I want to remove/drop some elements of the array column according to the information in id, dept and test column. Specifically, the 4 elements in each array correspond to the four id that is in CS dept, and the number is generated with ascend id order (meaning 1, 5, 7, 101). Now I want remove the elements in each array that corresponds to the ids that have test column as 1. In this example, the 2nd and 4th elements will be removed and the end result will look like this:

+---+----+----+----------+
| id|dept|test|     array|
+---+----+----+----------+
|  1|  CS|   0|[0.1, 0.4]|
|  4|  Ed|   0|[0.4, 0.3]|
|  7|  CS|   0|[0.2, 0.4]|
|101|  CS|   1|[0.5, 0.3]|
|  5|  CS|   1|[0.4, 0.6]|
+---+----+----+----------+

In order to avoid collecting all the results and do the manipulation in Scala.
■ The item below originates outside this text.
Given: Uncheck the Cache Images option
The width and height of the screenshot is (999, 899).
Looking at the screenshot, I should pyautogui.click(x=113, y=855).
I would like to keep the operation in Spark DataFrame if possible. My thought to tackle this problem includes Two steps:

  1. Figure out the Index of array elements that need to be removed
  2. Apply the remove/drop operation

So far, I think I have figured out step 1 as following:

    import org.apache.spark.sql.expressions.Window
    import org.apache.spark.sql.functions._

    val w = Window.partitionBy("dept").orderBy("id")
    val studentIdIdx = df.select("id", "dept")
      .withColumn("Index", row_number().over(w))
      .where("dept = 'CS'").drop("dept")
    studentIdIdx.show()
    +---+-----+
    | id|Index|
    +---+-----+
    |  1|    1|
    |  5|    2|
    |  7|    3|
    |101|    4|
    +---+-----+
    val testIds = df.where("test = 1")
      .select($"id".as("test_id"))
    val testMask = studentIdIdx
      .join(testIds, studentIdIdx("id") === testIds("test_id"))
      .drop("id","test_id")
    testMask.show()
    +-----+
    |Index|
    +-----+
    |    2|
    |    4|
    +-----+

So my two related questions are:

  1. How to apply the remove/drop function to each array in each row with the Index? (I am open to suggestion for a better way to figure the Index as well)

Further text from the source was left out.